Jensen hierarchy

In set theory, a mathematical discipline, the Jensen hierarchy or J-hierarchy is a modification of Gödel's constructible hierarchy, L, that circumvents certain technical difficulties that exist in the constructible hierarchy. The J-Hierarchy figures prominently in fine structure theory, a field pioneered by Ronald Jensen, for whom the Jensen hierarchy is named.

Definition

As in the definition of L, let Def(X) be the collection of sets definable with parameters over X:

Def(X):=\{\{y\in X\mid \Phi (y,z_{1},...,z_{n}){\text{ is true in }}(X,\in )\}\mid \Phi {\text{ is a first order formula}},z_{1},...,z_{n}\in X\}

The constructible hierarchy, $L$ is defined by transfinite recursion. In particular, at successor ordinals, $L_{\alpha +1}=Def(L_{\alpha })$ .

The difficulty with this construction is that each of the levels is not closed under the formation of unordered pairs; for a given $x,y\in L_{\alpha +1}\setminus L_{\alpha }$ , the set $\{x,y\}$ will not be an element of $L_{\alpha +1}$ , since it is not a subset of $L_{\alpha }$ .

However, $L_{\alpha }$ does have the desirable property of being closed under ∑₀ separation.

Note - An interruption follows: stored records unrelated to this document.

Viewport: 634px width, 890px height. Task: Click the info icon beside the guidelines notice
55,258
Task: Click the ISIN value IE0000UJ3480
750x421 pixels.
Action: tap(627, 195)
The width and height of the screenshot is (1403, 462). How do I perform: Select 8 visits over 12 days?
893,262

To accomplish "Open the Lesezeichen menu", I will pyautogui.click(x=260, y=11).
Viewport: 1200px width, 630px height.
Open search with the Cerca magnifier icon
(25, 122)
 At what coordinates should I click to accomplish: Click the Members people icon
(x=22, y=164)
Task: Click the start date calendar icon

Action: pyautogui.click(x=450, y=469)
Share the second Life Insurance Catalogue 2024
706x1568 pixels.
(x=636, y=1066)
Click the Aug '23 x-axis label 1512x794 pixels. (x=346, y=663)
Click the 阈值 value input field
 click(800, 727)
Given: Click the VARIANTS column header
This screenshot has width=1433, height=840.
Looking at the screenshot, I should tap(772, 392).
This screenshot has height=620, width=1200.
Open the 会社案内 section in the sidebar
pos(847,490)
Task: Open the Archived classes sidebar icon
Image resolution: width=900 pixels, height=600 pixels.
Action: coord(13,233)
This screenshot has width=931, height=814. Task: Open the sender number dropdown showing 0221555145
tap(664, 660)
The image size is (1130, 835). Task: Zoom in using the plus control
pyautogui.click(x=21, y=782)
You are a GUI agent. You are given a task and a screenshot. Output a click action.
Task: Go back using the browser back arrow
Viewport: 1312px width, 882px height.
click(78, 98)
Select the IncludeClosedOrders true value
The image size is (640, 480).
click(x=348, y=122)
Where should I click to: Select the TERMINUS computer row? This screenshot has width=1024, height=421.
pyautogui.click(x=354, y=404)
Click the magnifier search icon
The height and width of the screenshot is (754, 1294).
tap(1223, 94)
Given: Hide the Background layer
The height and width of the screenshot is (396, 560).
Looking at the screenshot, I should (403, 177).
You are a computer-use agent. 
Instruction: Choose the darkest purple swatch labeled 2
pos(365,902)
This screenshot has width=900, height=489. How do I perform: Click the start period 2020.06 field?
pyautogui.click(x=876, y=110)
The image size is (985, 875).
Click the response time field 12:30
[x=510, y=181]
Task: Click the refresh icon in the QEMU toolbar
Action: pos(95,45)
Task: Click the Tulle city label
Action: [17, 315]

Jensen's modified hierarchy retains this property and the slightly weaker condition that $J_{\alpha +1}\cap {\textrm {P}}(J_{\alpha })={\textrm {Def}}(J_{\alpha })$ , but is also closed under pairing. The key technique is to encode hereditarily definable sets over $J_\alpha$ by codes; then $J_{\alpha +1}$ will contain all sets whose codes are in $J_\alpha$ .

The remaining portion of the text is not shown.